Problem:
Copy the records below, from the line containing "Task: Open the Chrome profile avatar" through the last line; leave out pictures.

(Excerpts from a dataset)
Content starts
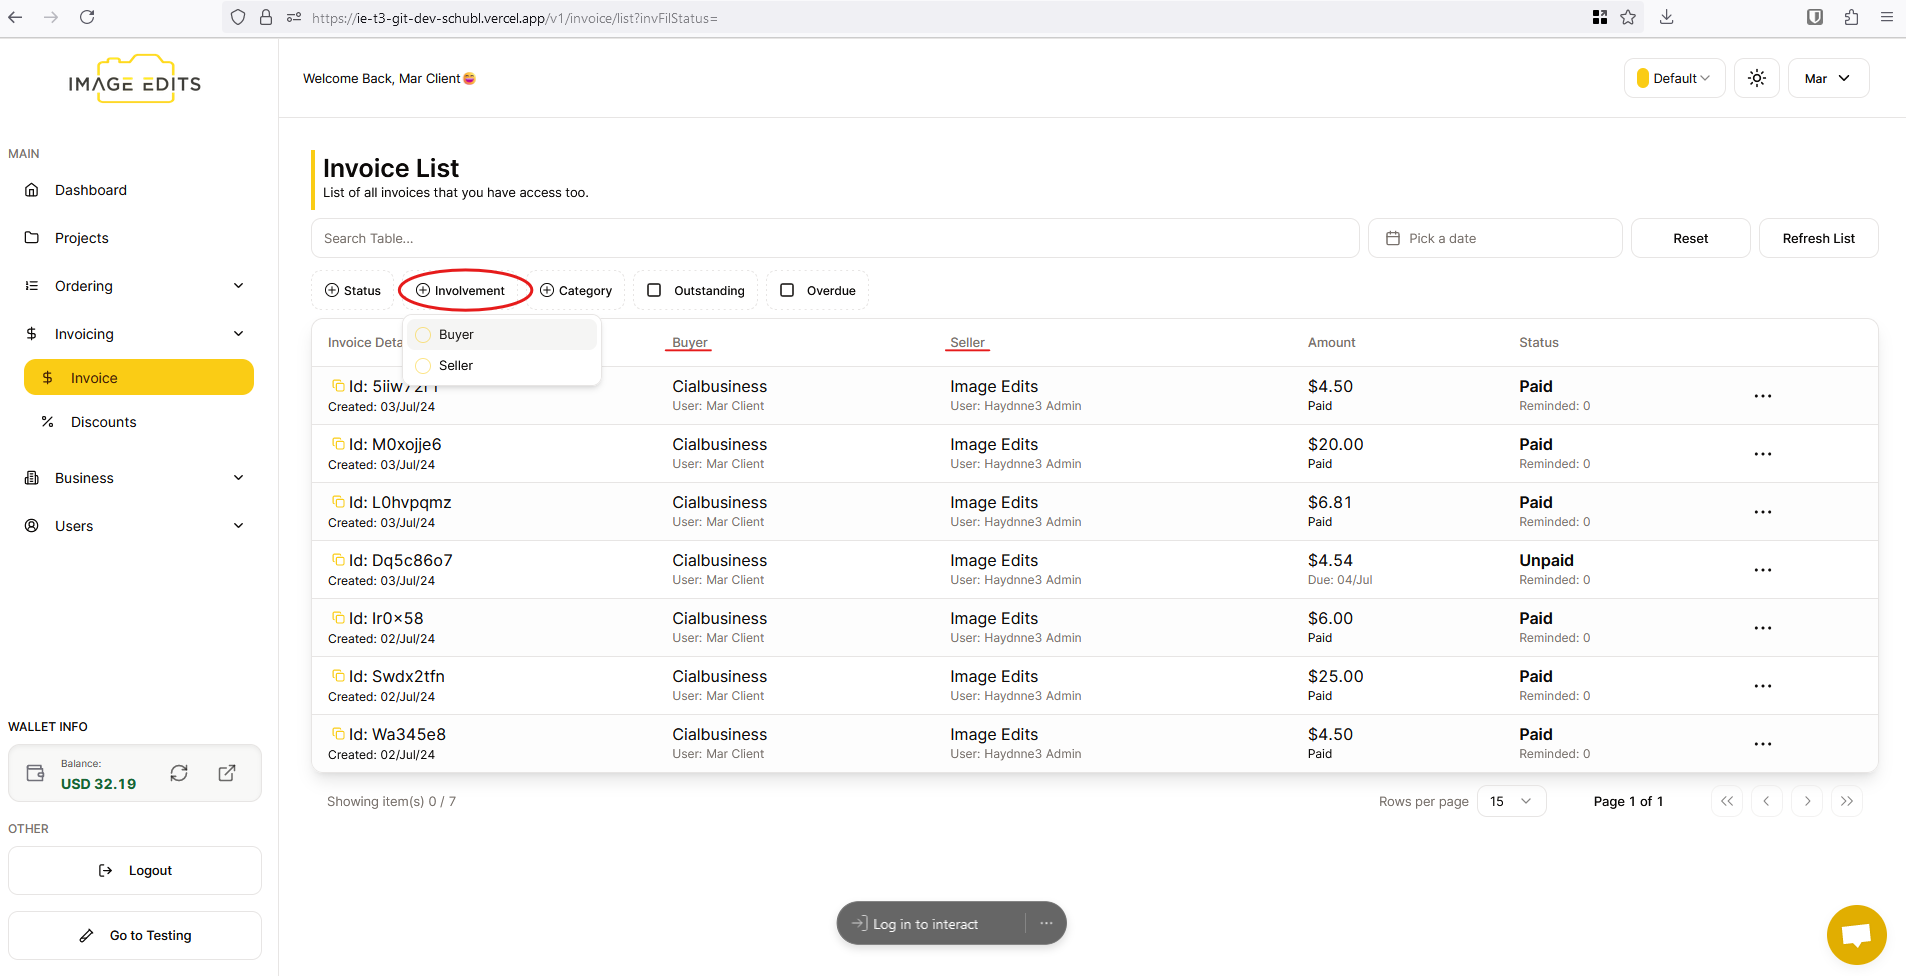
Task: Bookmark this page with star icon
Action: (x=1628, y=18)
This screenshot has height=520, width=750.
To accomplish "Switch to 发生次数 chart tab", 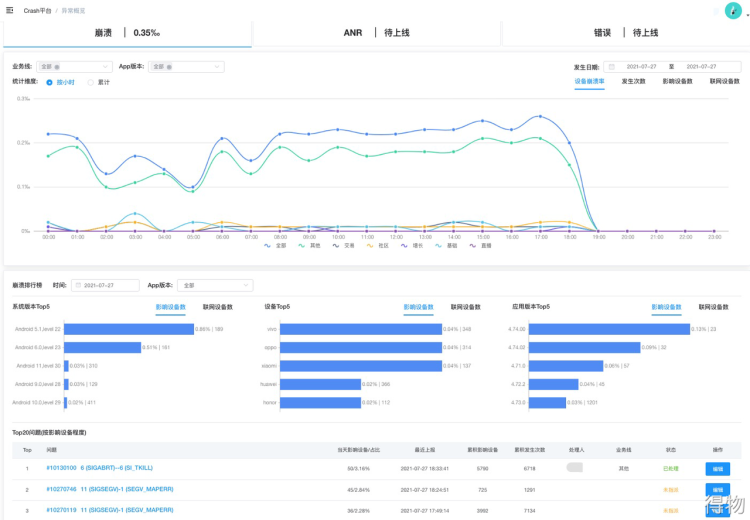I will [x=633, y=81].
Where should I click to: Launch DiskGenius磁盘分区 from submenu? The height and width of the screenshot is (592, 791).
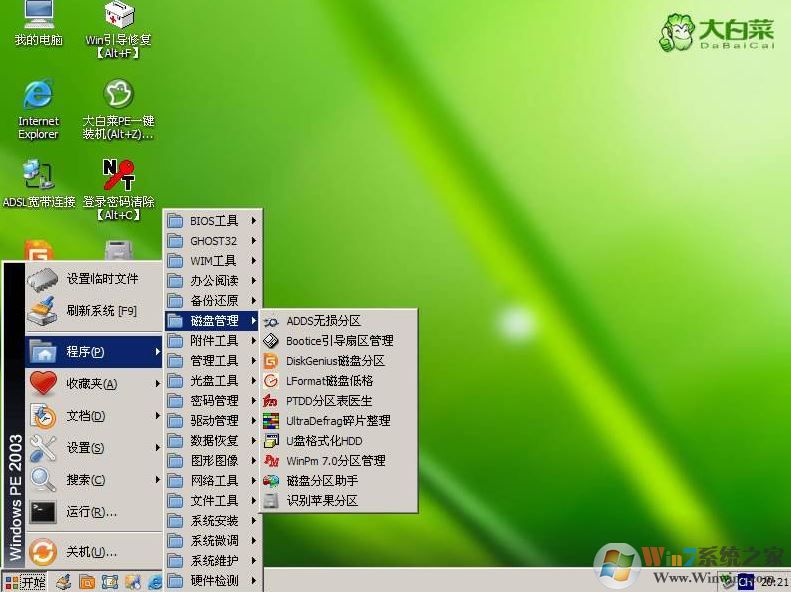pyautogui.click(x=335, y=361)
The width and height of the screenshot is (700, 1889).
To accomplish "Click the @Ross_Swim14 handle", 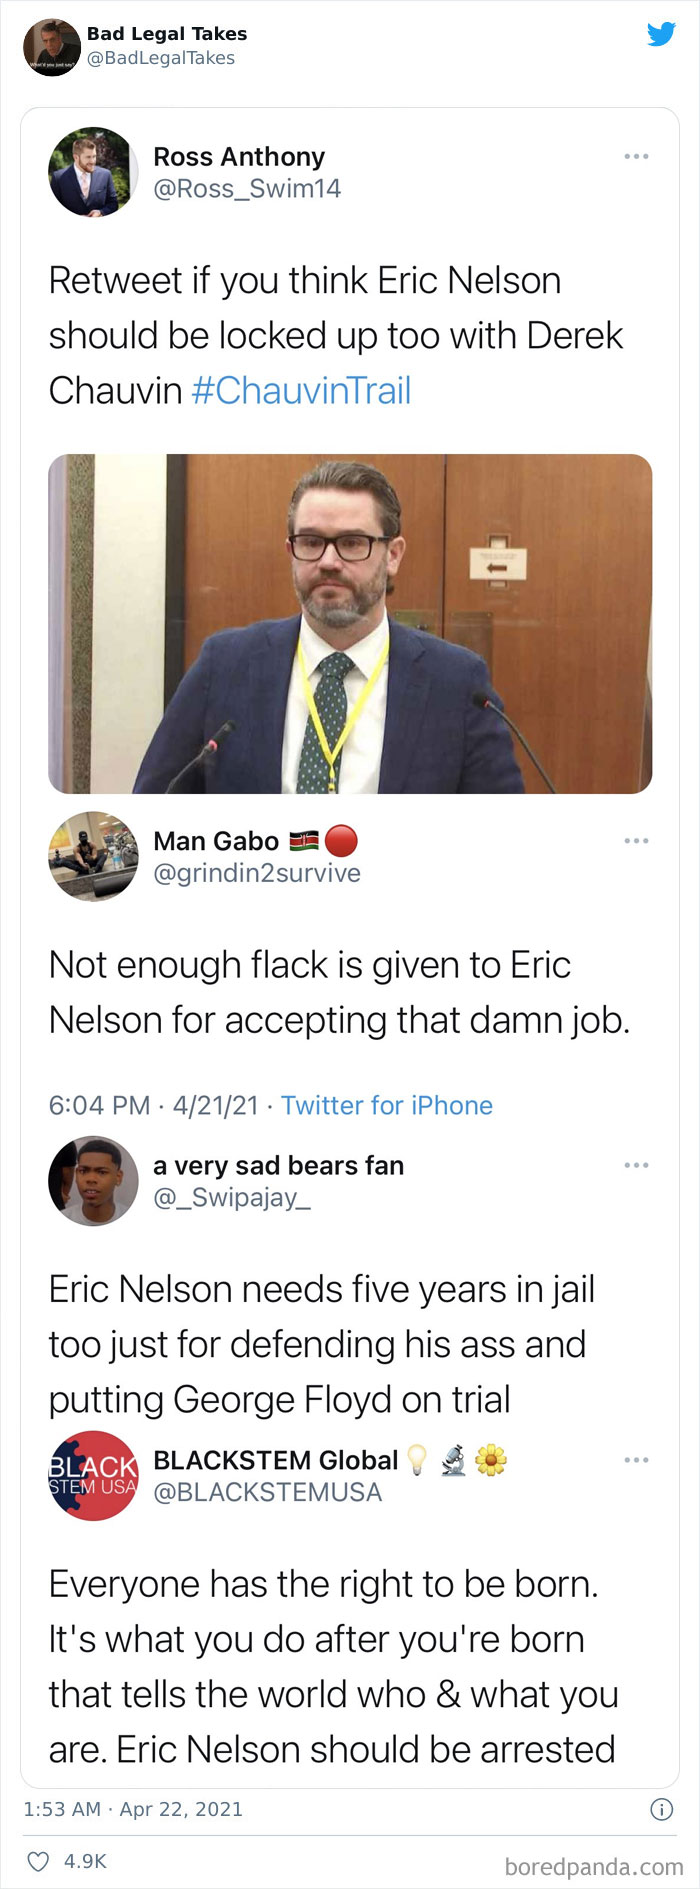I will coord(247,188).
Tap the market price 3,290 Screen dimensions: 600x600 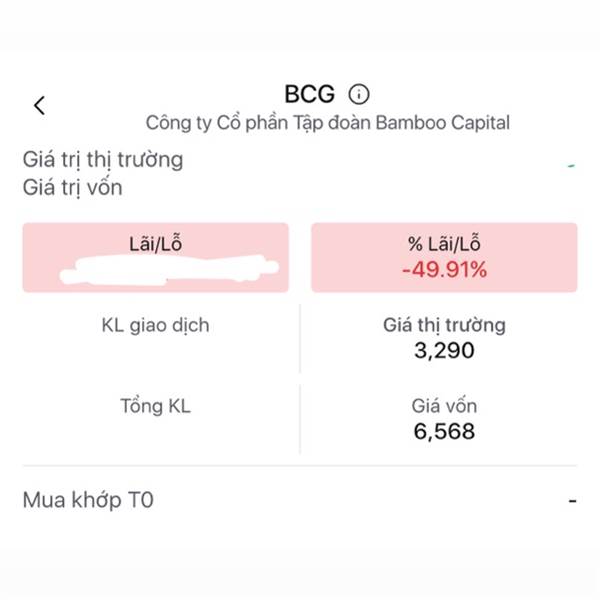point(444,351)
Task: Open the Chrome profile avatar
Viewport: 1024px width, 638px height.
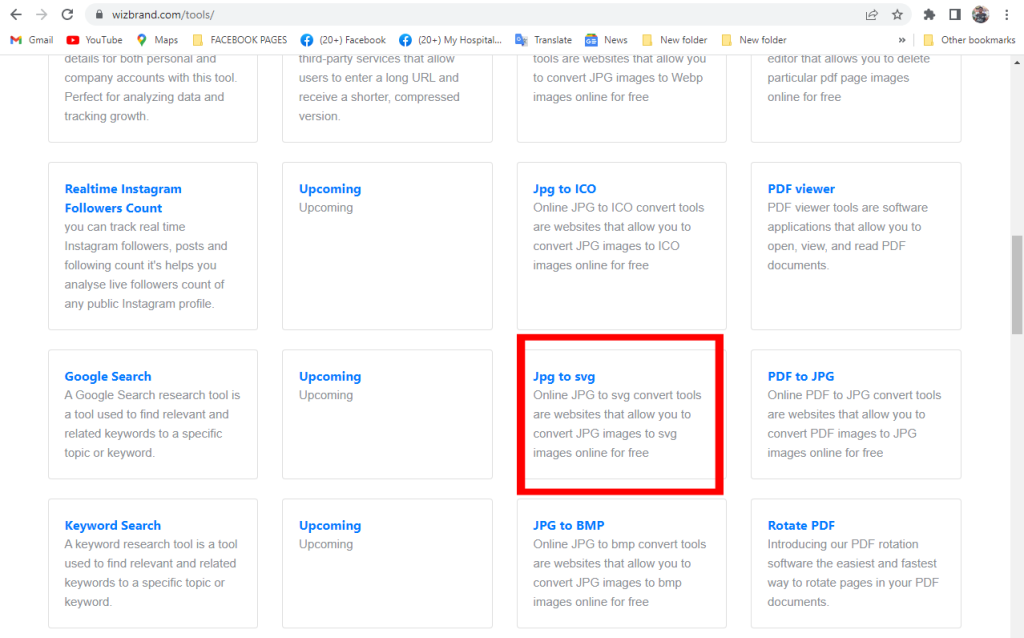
Content ends
Exercise response:
Task: Open the Chrome profile avatar
Viewport: 1024px width, 638px height.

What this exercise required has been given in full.